For International Women’s Day we’ve highlight some of the brilliant women involved in our CHECT research into the prevention and treatment of retinoblastoma.

Professor Jesse Berry

Professor Jesse Berry is Associate Professor of Ophthalmology at the Children’s Hospital Los Angeles (CHLA). Unlike other cancers retinoblastoma cannot be biopsied due to risk of spread outside the eye. To overcome this researchers have developed a liquid biopsy approach for this cancer. Having demonstrated that valuable tumour biomarkers can be found in the aqueous (fluid inside the eye) , Professor Berry is now exploring whether a blood sample harbours similar biomarkers for retinoblastoma.

Professor Jesse Berry in a lab

Professor Majlinda Lako

Professor Majlinda Lako is a geneticist and Professor of Stem Cell Science at Newcastle University. She is currently using new lab technologies to test the safest and most effective doses of current and new drugs, as well as studying any the toxic effects on the retina, in order to make treatments even more effective, whilst minimising as much as possible any impact on the child’s vision.
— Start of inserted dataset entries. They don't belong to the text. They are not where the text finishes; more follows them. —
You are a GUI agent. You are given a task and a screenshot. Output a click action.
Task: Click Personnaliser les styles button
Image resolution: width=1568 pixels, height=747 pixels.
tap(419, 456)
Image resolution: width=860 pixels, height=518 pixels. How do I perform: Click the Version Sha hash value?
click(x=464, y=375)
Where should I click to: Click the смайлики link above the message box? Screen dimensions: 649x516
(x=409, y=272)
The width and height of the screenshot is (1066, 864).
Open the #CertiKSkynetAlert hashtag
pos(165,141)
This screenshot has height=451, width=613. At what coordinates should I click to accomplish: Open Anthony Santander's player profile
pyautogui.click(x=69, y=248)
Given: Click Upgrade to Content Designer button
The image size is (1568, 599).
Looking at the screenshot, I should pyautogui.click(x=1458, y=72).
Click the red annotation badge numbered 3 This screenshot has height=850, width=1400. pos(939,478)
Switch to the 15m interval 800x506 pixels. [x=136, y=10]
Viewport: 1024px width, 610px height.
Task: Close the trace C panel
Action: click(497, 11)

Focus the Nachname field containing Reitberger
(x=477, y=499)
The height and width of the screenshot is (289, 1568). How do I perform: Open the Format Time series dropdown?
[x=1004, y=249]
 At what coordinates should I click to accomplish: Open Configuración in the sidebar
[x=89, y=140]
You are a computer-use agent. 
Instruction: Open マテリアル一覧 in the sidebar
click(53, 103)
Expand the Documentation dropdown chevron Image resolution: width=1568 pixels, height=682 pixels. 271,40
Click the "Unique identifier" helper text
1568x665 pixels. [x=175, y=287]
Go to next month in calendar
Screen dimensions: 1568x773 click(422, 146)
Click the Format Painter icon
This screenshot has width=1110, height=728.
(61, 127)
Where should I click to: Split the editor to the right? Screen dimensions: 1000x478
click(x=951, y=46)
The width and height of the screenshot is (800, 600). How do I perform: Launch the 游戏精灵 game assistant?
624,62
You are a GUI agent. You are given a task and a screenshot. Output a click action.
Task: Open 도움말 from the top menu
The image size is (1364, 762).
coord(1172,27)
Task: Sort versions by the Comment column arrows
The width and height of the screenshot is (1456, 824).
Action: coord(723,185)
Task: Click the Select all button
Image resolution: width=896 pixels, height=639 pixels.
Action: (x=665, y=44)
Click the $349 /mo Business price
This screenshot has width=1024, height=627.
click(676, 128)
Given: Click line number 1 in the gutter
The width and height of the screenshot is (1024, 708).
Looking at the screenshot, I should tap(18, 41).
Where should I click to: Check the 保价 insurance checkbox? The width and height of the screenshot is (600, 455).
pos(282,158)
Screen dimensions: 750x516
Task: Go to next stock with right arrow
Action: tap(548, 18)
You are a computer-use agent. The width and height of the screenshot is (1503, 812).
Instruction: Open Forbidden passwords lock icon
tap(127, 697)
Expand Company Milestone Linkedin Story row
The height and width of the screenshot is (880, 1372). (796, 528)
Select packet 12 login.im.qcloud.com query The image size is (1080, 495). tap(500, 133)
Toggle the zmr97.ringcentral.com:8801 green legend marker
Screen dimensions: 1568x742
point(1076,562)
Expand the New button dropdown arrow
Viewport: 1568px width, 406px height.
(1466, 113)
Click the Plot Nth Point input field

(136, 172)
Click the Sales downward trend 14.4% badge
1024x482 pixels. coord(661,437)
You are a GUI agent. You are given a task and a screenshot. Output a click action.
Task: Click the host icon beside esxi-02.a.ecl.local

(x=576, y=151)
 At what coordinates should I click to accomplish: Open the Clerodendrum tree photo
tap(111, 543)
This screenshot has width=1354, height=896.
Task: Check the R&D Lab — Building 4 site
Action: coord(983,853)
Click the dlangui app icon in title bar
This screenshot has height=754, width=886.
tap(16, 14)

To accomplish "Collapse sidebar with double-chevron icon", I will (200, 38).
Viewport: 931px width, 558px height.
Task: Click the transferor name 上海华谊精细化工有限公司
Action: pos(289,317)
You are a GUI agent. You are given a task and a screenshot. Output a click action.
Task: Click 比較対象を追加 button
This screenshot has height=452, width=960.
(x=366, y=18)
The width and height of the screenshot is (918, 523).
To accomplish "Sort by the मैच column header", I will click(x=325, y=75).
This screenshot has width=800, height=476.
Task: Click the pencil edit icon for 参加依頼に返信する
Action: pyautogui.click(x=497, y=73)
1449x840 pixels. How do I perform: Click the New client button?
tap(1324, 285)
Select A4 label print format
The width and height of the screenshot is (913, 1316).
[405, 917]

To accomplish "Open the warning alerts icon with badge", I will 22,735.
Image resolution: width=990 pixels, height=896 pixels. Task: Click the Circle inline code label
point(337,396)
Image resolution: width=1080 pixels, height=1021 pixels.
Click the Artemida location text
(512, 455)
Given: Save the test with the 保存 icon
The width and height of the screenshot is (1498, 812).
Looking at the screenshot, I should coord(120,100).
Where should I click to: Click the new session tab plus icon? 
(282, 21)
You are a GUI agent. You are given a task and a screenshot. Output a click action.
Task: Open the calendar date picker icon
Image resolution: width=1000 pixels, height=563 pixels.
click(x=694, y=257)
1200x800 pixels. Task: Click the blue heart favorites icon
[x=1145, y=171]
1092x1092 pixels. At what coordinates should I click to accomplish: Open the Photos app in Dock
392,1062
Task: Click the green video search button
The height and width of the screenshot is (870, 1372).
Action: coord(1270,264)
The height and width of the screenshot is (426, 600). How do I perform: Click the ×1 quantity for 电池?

Professor Majlinda Lako in her office

Dr Carmel McConville

Dr Carmel McConville has recently retired as Senior Lecturer in the Institute of Cancer and Genomic Sciences at the University of Birmingham. She is using the latest technology, known as ‘next generation sequencing’ on retinoblastoma cell lines, to analyse which genes are most frequently mutated,  and how the overall cellular genetic activity is influenced by these mutated genes. This essential information will direct future research into the development of novel targeted therapeutics capable of reversing the effects of mutated genes in retinoblastoma.

Dr Carmel McConville at a CHECT event

Dr Zerrin Onadim

Dr Zerrin Onadim is Head of Retinoblastoma Genetic Screening Unit at Barts Health NHS Trust. She is currently analysing historical retinoblastoma records to investigate the way in which risk of tumours occurring in later life depends on different genetic mutations associated with heritable Rb, on the treatment received (radiotherapy, chemotherapy), and to calculate statistical estimates of these risks. This could potentially aid the earlier diagnosis and treatment of these second cancers.

Dr Zerrin Onadim in her office